In most instances, the words “I can’t cook” are a lie: the person saying them is perfectly able in the kitchen, and just being needy, excessively modest or anxious (maybe their sauce split before you arrived). But sometimes, alas, the phrase is just a simple statement of fact. At the tail end of the 1970s, for instance, the editor of a book called Writers’ Favourite Recipes asked the novelist Beryl Bainbridge what she liked to make for supper after a long day at the typewriter. Bainbridge carefully prefaced what she had to tell him with the phrase (used by her children) “I am a very bad cooker”, but the editor was not – woe! – to be put off. Her recipe for Instant Mince was indeed included in the collection, for all that it was quite obviously a crime not only against mince, but also against potatoes, tinned tomatoes, vinegar, and any human beings who might end up having to eat it (in case you’re wondering, the four ingredients are combined and boiled vigorously until the pan is “almost dry”).
For a while, of course, Beryl’s Instant Mince was pretty much lost to posterity; cook books go out of print, and with them the culinary outrages of the past (“spoon the instant mince on to [buttered, white] bread and cover with HP sauce, also raw onion rings”). But now, like some horrible alien in a movie, it’s back, for another editor has seen fit to gather it into a new collection of author’s recipes titled Sylvia Plath’s Tomato Soup Cake, where it lurks next to several other equally unappetising confections: Robert Graves’s Mock Anchovy Pate, Norman Mailer’s Stuffed Mushrooms, Rebecca West’s Dutch Onion Crisps. As you may tell, this is not a book for the easily-made-queasy, and though I am usually implacably opposed to trigger warnings, I think it should have come with one: This Book Includes Scenes Featuring Large Quantities of Margarine and Fillet of Beef Served With Bananas. Some Readers May Find It Distressing.
The beef and bananas – how the stomach resists even the typing of this combination! – is the creation of Noel Streatfeild, the author of Ballet Shoes and another of those who baldly admits to being “a very bad cook”. Streatfeild insists that she has practised her “Filets de Boeuf aux Bananas” (NB the French here is a clever but ultimately ineffective smokescreen) and that she got the recipe from an acquaintance in whose house she was staying. But if I tell you that it comprises steak served with bananas that have been fried in breadcrumbs and an egg sauce that is seasoned with horseradish, you’ll understand immediately that Malcolm Gladwell’s principles of success do not apply here. You could spend 10,000 hours perfecting this dish, and it would still be fit only for the dustbin – though I would still be marginally more inclined to eat it than Graves’s Pate, which is made from minced fish, egg and steamed jellyfish. I believe him when he notes that “nobody at the table will know what they are eating”.

Task:
Continue the passage about writers' bad recipes, starting after its final sentence. The data below are not needed here.

Data segment:
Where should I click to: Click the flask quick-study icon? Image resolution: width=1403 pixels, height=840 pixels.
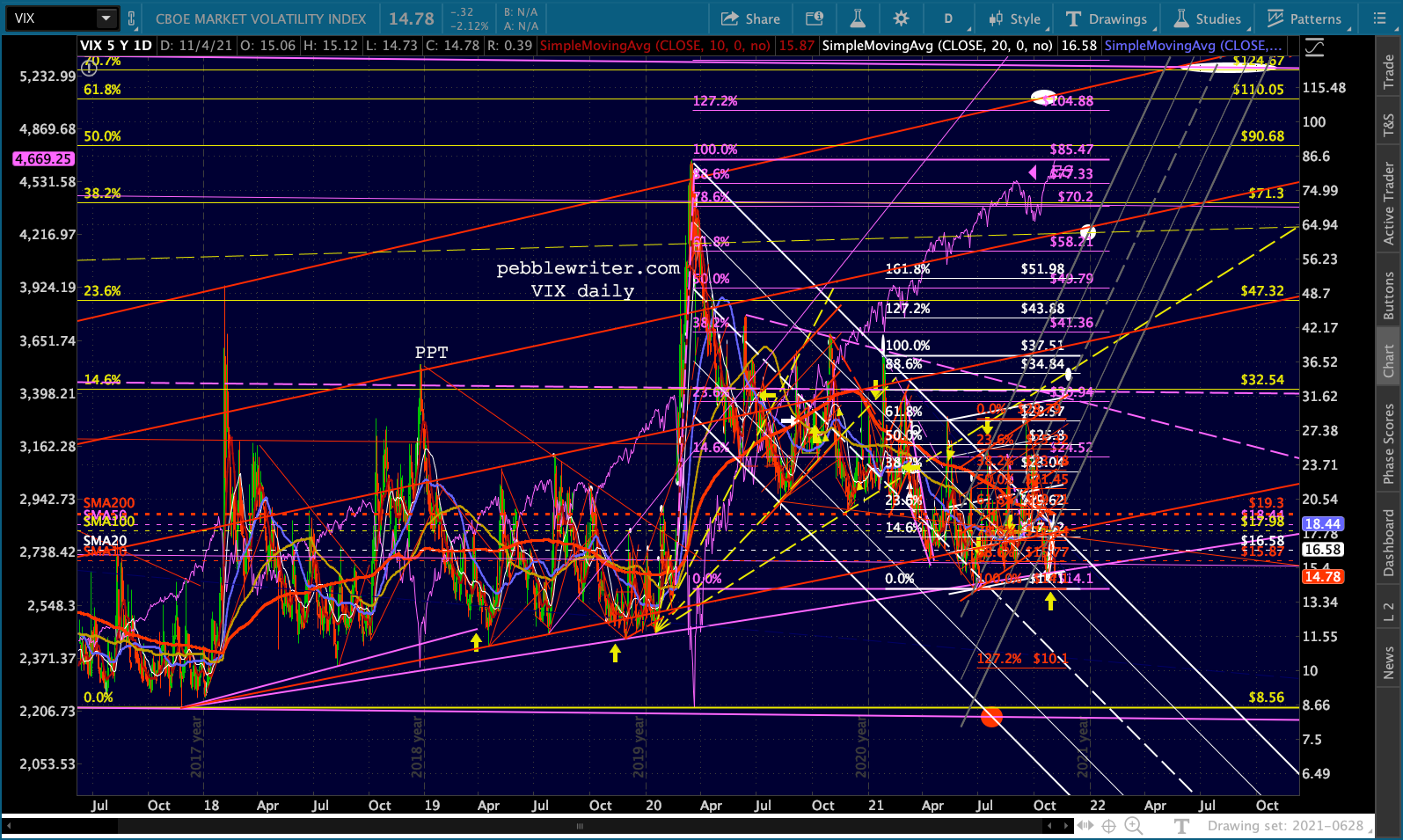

Exercise output:
It’s not all bad. The book does include the odd recipe from the famously sybaritic and greedy, and even from a couple of writers noted for their abilities as cooks. You probably can’t go wrong with Ian Fleming’s scrambled eggs (whips to the ready), or Rosamond Lehmann’s extravagant variation on shepherd’s pie (the secret ingredient is orange peel). Kingsley Amis offers us his fromage à la crème, a perfect combination of egg whites, cream cheese, cream and sugar, though one knows perfectly well that he probably never actually made it for himself – and sure enough, a mere few pages later, up pops his longsuffering ex-wife, Elizabeth Jane Howard, whose devils on horseback come from the cookbook she wrote with the restaurant critic Fay Maschler (a brilliant volume that I own and use often).
Nora Ephron is here, and Laurie Colwin: two fabulous American novelist-cooks, neither one of whom, so far as I know, was inclined to make a cake using canned soup as Sylvia Plath did (she got the recipe from her mother, Aurelia). But in the end, we’re forced to conclude two things on closing this (OK, I’ll admit it) very fun little book. First, that famous writers are no better than the rest of us when it comes to cooking, and often a good deal worse; at present, I’m finding Rebecca West’s onion-crisp-things to be more indelible even than her journalism. Second, that distracted as they are by plot and character, they may be a danger both to themselves and to other people in the kitchen. Margery Allingham wrote some very fine detective stories, but her insistence that her salad cream will last for a year is suspicious-making to put it lightly.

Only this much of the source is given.